‘Human car’ straps number plate on back to wreak havoc for ULEZ cameras
A man has turned himself into a human car in a bid to cause chaos for those implementing ULEZ fines in London.
The ULEZ border, an area of London where the most polluting vehicles are charged a fee for driving, is currently just 100 metres from where Engin Coban, 48, lives in Catford.
It is due to expand in August to encompass his hometown, but already he's feeling the impact of the £12.50 a day charge for non-compliant vehicles.
READ MORE: Life in bizarre UK village with its own guard and 12p charge to get in and out
Engin is sole trader who owns three vehicles – a van, a car and a motorbike – none of which are ULEZ compliant, reports MyLondon.
He said: "When the current border was put in place I had to completely change my business approach. I used to work about 90% of the time in Central London.
"I charge £40 an hour, after £12.50 being taken for a ULEZ charge and then congestion charges, I'd be working for free. But now, the new border will include my local area, what do I do now? Move out of London?"
Engin has been peacefully protesting since March 2 by walking around with his registration plate strapped to his back to deliberately trip the cameras, aiming to cause more work for TfL by triggering a fine which would then have to be rescinded on review.
He said: "Why make their lives easy when they are making my life hard?
"I've seen people talk about smashing the ULEZ cameras but I don't want to do anything illegal. But these changes are destroying my livelihood so I thought let me make their lives a little harder."
Discussing the reality of the situation, Engin says that he would have to buy another vehicle to keep his business going as it's his sole income but adds that a new compliant van would cost around £12,500. He said: "Compliant cars that are second hand have gone up in cost too."
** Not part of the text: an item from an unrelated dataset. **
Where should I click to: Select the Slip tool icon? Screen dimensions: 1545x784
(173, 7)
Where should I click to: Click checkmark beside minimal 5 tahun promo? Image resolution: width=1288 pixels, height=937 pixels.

Engin added: "ULEZ is a fake tax, it's not about pollution but about money, in my ideal world ULEZ would be scrapped completely."
He said he hasn't received any ULEZ fines from his protest yet.
A spokesperson for the Mayor of London said: "Around 4,000 Londoners die prematurely each year due to toxic air, with the greatest number of deaths attributable to air pollution in London's outer boroughs.
"Expanding ULEZ to outer London will help five million more Londoners to breathe cleaner air, and improve Londoners' health."
An inquest for Ella Adoo Kissi-Debrah in 2013 found that aged just nine, Ella died of a severe asthma attack caused by toxic air – and became the first person to have air pollution on their death certificate. Ella lived with her family, including mum Roasaland and two siblings, near the busy South Circular Road in Lewisham.